Two women walk next to the Reserve Bank of Australia headquarters in central Sydney, Australia, on February 6, 2018.Reuters/Daniel Muñoz/File Photo Obtaining license rights
SYDNEY, Oct 6 (Reuters) – Australia’s economy is well placed to weather tensions in global financial markets, Australia says, despite growing risks of a “disorderly” decline in asset prices and a slowdown in China’s economy. the central bank said on Friday.
The Reserve Bank of Australia (RBA) also noted in its semi-annual financial stability review that rising interest rates were putting more households into financial stress, but interest rates would have to rise again. It was determined that most households would be able to cope with the situation.
In a foreword to the 71-page review, RBA Governor Michelle Bullock said: “Although most Australian households and businesses remain well placed to adapt to a range of difficult economic conditions, they remain vulnerable to further shocks. There are some places,” he said.

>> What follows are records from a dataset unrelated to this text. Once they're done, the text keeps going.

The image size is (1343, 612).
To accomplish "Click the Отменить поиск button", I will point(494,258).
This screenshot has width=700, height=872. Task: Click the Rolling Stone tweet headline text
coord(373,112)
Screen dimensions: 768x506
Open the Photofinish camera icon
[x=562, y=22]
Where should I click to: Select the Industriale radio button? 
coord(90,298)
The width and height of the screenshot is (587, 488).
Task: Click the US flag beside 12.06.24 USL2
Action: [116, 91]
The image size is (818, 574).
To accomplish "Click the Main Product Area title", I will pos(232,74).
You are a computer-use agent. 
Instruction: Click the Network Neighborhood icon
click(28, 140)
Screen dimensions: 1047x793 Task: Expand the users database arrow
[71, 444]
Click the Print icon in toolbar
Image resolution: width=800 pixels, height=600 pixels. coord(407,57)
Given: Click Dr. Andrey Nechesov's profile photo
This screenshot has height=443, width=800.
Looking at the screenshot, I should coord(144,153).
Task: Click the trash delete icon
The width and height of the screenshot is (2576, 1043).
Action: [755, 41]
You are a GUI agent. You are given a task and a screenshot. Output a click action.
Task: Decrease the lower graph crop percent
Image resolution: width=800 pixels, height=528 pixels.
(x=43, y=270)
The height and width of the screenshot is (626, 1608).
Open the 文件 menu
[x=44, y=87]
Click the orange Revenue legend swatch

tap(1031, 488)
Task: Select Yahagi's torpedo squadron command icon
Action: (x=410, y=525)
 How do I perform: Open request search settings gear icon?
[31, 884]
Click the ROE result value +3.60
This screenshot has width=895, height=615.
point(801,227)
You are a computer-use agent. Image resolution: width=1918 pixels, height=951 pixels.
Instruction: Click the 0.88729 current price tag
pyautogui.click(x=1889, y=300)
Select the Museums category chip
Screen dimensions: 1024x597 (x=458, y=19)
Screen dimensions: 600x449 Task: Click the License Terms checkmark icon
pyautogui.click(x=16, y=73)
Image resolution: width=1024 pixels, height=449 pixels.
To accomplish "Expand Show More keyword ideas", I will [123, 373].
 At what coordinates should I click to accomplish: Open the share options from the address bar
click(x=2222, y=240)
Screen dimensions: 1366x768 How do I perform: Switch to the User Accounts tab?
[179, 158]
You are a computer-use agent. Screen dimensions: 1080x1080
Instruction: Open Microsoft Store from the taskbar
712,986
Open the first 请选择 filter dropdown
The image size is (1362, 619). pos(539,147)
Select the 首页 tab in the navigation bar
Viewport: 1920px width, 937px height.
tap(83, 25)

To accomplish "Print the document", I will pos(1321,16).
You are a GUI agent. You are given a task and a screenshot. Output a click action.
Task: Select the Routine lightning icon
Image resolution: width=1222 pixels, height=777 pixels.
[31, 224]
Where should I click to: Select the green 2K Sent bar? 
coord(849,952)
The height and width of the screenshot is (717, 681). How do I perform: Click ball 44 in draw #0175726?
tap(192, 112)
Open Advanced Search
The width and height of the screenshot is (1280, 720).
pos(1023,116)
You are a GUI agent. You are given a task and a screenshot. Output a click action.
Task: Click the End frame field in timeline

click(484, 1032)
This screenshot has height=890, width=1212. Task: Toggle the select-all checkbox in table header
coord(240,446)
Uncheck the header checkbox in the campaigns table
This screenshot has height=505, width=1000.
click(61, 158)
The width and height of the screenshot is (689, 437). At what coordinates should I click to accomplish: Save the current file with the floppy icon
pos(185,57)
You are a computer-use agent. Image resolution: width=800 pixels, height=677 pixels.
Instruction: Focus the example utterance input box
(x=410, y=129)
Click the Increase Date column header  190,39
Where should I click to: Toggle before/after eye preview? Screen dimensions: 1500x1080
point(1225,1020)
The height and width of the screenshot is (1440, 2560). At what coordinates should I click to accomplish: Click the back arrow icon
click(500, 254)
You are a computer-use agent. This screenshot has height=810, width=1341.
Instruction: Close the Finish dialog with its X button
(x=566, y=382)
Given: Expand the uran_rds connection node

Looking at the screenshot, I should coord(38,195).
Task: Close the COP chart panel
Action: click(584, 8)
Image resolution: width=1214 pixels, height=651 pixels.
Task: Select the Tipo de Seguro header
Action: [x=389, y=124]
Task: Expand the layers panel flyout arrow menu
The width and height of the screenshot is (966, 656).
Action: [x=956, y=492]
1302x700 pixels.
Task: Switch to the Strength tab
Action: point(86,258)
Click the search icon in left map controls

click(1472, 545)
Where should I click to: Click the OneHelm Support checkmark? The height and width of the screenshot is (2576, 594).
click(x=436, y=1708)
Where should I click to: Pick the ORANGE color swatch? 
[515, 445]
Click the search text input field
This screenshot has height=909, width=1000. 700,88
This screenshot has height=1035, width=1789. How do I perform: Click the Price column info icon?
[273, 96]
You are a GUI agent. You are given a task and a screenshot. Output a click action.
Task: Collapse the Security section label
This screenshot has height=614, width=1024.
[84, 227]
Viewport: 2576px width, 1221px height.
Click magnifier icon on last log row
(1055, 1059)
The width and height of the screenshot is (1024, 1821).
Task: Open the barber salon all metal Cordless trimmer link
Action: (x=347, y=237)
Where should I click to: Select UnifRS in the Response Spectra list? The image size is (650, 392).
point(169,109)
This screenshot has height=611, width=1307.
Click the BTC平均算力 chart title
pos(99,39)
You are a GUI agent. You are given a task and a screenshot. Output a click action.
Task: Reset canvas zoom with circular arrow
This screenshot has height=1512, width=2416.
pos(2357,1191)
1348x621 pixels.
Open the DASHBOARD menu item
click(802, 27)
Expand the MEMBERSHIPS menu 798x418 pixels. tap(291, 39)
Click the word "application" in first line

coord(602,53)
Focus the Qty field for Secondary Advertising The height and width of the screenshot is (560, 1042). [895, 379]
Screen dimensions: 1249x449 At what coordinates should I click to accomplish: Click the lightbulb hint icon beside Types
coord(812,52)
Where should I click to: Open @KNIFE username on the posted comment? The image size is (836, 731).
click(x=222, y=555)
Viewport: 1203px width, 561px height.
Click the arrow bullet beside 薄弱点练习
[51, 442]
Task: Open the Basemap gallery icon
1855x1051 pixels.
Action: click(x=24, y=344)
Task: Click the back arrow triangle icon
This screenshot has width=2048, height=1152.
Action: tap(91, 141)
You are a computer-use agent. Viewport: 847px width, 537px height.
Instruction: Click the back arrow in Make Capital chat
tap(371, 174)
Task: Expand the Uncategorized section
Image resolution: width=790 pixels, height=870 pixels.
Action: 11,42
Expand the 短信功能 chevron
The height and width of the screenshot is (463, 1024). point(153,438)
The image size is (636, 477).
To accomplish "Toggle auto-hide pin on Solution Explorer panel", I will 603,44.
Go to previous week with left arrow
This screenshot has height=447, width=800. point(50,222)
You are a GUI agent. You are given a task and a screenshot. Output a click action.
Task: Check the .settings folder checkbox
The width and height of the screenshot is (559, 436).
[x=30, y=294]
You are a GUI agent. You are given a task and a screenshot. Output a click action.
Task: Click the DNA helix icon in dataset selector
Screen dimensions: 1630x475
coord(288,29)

This will be Block’s first review since he was promoted from deputy in mid-September.
In a bid to rein in soaring inflation, the central bank has raised interest rates to a 10-year high of 4.1%, causing widespread financial stress for households with debt levels reaching record peaks.
This tension is one reason the RBA has held off on raising interest rates for the past four months, but continues to warn that further tightening may be necessary if inflation does not subside as expected.
The study found that while most borrowers with adjustable-rate mortgages saw their payments increase by 30% to 50%, many borrowers with lower fixed-rate loans also experienced rollover increases. It was estimated that a similar increase would be expected.
As a result, the proportion of homeowners whose loan costs and spending on necessities exceeded their income rose to about 5% from 1% at the beginning of 2022. If spending is measured more broadly, that share could be as high as 13%. he added.
“A small but increasing proportion of borrowers are on the brink or in the early stages of financial stress,” the study said.
Still, the Reserve Bank of Australia has determined that Australian banks have sufficient capital to absorb higher loan arrears and losses and are generally able to cope with the stress.
Instead, much of the review focused on risks from offshore, where tightening global financial conditions could lead to a chaotic fall in asset prices and weaker economic growth.
The recent vicious sell-off in U.S. Treasuries has sent yields soaring around the world, putting pressure on stock markets in the process.
Those pressures will increase if inflation proves more stubborn than expected and interest rates need to remain high for an extended period of time, the RBA warned.
“Tight global financial conditions may spill over into Australia through funding market linkages and risk aversion,” the study said.
The RBA said financial institutions in some countries, particularly the US, were also exposed to commercial property losses, which could reduce their lending capacity.
Another area of concern is China’s property sector, where financial stress is proving to be a drag on Australia, the world’s second-largest economy and single largest export market.